● THE PROBLEM:
Only a slice of the listing below is wanted. Retype the lines from the one containing "The height and width of the screenshot is (865, 1400)." through the one containing "You are a computer-use agent. Screen", exactly, both ends included.

● THE RECORDS:
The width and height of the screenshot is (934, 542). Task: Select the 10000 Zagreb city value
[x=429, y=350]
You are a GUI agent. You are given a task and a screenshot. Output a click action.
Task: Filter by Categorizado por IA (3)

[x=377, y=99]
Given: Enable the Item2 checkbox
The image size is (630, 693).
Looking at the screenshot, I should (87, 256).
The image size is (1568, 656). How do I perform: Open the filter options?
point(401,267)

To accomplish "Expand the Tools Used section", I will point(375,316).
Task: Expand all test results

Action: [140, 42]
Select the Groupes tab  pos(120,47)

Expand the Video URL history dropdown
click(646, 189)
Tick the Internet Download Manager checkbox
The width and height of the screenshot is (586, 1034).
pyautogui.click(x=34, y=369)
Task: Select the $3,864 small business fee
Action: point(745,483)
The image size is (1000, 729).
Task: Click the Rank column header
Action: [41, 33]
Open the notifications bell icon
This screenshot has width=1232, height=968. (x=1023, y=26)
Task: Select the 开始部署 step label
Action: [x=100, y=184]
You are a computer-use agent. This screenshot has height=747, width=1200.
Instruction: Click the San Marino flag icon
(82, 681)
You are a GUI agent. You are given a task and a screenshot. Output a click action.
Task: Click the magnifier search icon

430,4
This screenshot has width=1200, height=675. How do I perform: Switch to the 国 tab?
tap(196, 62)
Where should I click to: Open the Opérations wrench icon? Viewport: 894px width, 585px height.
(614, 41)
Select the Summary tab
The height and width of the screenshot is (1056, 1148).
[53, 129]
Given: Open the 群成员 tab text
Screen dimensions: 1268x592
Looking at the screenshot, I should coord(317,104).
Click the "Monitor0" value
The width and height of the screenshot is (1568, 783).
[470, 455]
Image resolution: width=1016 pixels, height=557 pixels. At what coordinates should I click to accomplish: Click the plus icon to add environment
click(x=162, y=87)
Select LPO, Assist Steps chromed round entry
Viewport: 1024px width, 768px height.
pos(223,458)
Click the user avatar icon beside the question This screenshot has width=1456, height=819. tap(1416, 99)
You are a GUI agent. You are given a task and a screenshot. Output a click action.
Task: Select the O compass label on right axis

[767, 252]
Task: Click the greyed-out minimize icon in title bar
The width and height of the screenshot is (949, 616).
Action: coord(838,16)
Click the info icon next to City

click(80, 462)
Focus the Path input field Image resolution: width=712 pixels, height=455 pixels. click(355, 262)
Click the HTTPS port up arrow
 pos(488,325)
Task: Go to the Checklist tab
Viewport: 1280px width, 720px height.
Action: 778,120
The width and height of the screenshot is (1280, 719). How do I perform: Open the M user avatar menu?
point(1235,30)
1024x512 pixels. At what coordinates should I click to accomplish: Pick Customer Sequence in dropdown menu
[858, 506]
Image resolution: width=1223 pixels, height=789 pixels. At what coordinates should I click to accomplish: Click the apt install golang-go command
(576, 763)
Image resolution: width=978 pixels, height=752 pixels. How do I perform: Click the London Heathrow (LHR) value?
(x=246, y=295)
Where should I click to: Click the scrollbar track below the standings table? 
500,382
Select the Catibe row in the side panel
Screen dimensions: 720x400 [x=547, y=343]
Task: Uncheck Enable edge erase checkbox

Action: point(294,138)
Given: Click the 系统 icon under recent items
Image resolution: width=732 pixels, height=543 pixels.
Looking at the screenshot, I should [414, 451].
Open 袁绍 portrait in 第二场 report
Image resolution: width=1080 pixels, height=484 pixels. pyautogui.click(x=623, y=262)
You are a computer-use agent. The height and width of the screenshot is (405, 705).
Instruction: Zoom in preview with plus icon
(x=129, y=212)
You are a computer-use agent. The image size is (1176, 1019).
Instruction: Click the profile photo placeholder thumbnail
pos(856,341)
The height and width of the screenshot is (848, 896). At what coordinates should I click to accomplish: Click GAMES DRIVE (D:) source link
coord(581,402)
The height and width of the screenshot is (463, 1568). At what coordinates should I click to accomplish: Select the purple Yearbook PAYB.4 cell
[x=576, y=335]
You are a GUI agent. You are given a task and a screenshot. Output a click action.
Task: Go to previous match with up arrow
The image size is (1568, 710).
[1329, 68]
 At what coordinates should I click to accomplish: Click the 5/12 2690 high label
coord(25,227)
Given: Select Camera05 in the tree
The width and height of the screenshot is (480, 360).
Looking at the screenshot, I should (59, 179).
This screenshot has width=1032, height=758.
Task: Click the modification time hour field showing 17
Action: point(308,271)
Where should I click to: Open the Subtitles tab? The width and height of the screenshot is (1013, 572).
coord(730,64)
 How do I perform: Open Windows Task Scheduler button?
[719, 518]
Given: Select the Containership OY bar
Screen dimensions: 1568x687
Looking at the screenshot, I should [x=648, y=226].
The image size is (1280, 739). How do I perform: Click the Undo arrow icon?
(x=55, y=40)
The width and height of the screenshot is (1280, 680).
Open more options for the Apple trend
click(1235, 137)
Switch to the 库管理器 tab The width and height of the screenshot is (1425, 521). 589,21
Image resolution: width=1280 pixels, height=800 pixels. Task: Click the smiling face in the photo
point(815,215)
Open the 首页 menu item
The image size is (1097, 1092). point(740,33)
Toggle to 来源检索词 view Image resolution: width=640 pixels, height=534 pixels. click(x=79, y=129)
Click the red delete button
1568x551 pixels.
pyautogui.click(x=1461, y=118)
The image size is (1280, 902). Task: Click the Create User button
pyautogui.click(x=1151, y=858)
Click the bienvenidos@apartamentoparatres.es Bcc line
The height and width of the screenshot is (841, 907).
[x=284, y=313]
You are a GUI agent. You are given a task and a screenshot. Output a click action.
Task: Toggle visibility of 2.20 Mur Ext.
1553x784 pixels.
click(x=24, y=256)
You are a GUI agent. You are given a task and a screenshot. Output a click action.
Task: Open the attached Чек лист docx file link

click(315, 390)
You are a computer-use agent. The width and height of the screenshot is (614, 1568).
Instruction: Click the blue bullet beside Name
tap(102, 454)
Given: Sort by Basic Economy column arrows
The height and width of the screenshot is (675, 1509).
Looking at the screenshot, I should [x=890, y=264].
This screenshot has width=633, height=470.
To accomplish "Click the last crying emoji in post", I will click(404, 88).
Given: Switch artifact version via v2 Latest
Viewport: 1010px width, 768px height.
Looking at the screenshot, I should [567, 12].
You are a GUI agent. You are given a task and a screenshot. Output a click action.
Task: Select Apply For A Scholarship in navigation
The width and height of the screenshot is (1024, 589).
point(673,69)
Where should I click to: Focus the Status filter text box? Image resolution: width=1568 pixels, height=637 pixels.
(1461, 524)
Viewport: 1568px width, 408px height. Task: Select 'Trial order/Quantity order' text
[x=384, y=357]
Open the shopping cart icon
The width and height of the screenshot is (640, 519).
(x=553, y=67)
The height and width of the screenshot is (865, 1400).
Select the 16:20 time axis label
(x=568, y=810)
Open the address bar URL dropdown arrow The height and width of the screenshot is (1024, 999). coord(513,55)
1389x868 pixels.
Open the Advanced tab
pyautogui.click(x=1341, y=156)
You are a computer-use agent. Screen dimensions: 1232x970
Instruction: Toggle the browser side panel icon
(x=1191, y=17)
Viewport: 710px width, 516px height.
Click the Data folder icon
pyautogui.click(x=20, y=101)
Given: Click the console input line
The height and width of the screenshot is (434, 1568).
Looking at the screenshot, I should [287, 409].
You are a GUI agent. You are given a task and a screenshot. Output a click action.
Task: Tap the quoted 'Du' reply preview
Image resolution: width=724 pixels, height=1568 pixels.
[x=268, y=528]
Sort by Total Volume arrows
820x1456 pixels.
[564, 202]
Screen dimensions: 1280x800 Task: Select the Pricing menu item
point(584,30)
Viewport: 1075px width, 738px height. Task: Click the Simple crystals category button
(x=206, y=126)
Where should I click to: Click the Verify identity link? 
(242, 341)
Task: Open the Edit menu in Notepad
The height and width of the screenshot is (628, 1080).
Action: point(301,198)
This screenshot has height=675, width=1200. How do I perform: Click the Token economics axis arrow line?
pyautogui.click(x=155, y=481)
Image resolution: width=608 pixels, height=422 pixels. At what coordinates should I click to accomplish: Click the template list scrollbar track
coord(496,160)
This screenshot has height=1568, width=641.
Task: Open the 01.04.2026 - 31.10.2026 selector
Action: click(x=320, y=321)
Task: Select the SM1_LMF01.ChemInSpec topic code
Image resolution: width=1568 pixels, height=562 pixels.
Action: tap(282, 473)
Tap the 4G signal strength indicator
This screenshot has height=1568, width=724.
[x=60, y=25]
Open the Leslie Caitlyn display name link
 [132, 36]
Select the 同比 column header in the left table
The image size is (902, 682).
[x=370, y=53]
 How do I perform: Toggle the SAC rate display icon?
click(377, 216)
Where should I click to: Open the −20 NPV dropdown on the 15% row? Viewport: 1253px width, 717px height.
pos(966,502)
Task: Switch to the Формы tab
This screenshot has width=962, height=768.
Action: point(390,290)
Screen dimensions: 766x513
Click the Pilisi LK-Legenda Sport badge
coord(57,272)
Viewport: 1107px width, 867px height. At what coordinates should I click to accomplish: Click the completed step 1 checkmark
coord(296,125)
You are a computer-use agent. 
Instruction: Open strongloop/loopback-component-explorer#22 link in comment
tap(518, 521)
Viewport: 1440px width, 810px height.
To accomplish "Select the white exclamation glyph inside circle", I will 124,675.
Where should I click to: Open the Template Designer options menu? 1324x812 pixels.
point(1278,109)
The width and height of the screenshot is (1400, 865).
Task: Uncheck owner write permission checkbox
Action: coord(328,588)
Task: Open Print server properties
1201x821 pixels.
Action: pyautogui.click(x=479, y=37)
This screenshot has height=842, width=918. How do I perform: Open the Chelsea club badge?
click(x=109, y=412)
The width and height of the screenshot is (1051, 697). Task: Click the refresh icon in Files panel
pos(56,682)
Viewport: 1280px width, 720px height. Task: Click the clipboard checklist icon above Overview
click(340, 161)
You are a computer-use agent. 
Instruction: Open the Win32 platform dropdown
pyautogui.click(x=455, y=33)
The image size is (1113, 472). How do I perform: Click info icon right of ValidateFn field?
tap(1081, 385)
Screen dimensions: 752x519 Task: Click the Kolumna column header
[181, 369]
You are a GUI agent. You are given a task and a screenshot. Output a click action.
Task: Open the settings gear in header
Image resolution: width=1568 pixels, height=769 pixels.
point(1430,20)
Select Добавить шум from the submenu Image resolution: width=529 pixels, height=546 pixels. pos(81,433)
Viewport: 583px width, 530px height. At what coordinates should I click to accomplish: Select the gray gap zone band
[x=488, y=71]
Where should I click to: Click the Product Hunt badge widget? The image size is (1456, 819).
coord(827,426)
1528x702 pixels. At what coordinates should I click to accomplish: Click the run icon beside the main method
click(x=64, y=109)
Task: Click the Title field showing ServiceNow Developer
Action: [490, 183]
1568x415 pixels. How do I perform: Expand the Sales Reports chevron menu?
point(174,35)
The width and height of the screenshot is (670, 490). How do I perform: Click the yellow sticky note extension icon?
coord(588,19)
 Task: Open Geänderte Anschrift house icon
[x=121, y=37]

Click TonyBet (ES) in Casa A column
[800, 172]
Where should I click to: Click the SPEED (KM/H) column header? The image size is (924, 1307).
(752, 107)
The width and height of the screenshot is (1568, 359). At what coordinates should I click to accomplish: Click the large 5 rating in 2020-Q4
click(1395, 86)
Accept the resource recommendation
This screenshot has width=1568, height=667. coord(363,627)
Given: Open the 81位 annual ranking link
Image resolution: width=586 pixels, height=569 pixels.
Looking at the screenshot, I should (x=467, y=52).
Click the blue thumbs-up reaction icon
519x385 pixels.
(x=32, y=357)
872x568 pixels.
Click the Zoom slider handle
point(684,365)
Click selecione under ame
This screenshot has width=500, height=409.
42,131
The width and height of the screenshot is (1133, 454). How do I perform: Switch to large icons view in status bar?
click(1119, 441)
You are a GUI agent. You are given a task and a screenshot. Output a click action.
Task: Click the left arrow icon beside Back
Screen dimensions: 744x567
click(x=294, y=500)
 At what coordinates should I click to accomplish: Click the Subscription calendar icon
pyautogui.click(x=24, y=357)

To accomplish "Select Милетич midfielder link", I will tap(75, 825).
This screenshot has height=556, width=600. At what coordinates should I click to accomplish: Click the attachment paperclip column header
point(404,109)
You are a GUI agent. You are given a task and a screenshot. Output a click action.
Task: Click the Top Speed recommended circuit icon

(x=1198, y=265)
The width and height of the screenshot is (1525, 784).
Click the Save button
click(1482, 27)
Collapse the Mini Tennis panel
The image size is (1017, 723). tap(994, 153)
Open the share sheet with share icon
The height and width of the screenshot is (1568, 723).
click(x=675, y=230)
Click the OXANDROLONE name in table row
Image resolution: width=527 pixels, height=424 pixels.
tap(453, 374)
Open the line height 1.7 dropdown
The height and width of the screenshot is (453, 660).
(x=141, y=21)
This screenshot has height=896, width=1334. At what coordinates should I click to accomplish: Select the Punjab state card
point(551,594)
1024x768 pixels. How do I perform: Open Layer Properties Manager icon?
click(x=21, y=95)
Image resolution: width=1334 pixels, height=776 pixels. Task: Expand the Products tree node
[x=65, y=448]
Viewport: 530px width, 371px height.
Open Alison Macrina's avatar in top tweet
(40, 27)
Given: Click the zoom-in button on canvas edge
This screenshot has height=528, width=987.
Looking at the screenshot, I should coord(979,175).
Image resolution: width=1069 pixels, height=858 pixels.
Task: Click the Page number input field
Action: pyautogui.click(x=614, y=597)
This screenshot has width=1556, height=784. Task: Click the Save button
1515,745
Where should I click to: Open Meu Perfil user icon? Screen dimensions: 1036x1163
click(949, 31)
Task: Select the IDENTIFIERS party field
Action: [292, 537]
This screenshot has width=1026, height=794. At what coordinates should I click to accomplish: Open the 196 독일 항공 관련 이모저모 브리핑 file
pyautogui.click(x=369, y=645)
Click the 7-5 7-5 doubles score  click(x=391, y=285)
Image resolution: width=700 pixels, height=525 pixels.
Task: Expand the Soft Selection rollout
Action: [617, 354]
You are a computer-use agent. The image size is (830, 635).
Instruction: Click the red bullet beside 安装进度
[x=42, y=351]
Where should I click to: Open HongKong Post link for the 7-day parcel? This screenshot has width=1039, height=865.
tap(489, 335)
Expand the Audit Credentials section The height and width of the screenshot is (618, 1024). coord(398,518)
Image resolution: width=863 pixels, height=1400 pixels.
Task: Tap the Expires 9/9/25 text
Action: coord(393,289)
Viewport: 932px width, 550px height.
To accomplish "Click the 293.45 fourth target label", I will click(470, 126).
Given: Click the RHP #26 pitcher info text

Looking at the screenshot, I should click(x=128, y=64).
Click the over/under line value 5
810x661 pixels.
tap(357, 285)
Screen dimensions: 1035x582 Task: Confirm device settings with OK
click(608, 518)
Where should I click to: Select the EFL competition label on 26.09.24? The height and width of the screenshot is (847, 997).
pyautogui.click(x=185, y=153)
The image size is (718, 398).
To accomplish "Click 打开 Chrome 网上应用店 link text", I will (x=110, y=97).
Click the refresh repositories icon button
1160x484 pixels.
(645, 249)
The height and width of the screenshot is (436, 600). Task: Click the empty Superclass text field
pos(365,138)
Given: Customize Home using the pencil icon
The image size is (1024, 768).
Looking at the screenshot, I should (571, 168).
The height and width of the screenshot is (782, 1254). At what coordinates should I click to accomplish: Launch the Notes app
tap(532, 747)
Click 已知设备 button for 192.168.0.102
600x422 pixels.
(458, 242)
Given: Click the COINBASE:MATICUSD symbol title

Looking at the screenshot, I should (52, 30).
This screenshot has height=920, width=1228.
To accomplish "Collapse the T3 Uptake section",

● OUTPUT OF THE EXERCISE:
The height and width of the screenshot is (865, 1400).
Select the 16:20 time axis label
(x=568, y=810)
Open the address bar URL dropdown arrow The height and width of the screenshot is (1024, 999). coord(513,55)
1389x868 pixels.
Open the Advanced tab
pyautogui.click(x=1341, y=156)
You are a computer-use agent. Screen dimensions: 1232x970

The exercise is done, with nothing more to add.